Work to complete >>
No record may be left out; print them all verbatim.

Task material >>
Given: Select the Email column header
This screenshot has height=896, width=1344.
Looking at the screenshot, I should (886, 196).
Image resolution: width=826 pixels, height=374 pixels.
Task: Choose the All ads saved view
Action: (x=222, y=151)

Reply >>
Given: Select the Email column header
This screenshot has height=896, width=1344.
Looking at the screenshot, I should (886, 196).
Image resolution: width=826 pixels, height=374 pixels.
Task: Choose the All ads saved view
Action: (x=222, y=151)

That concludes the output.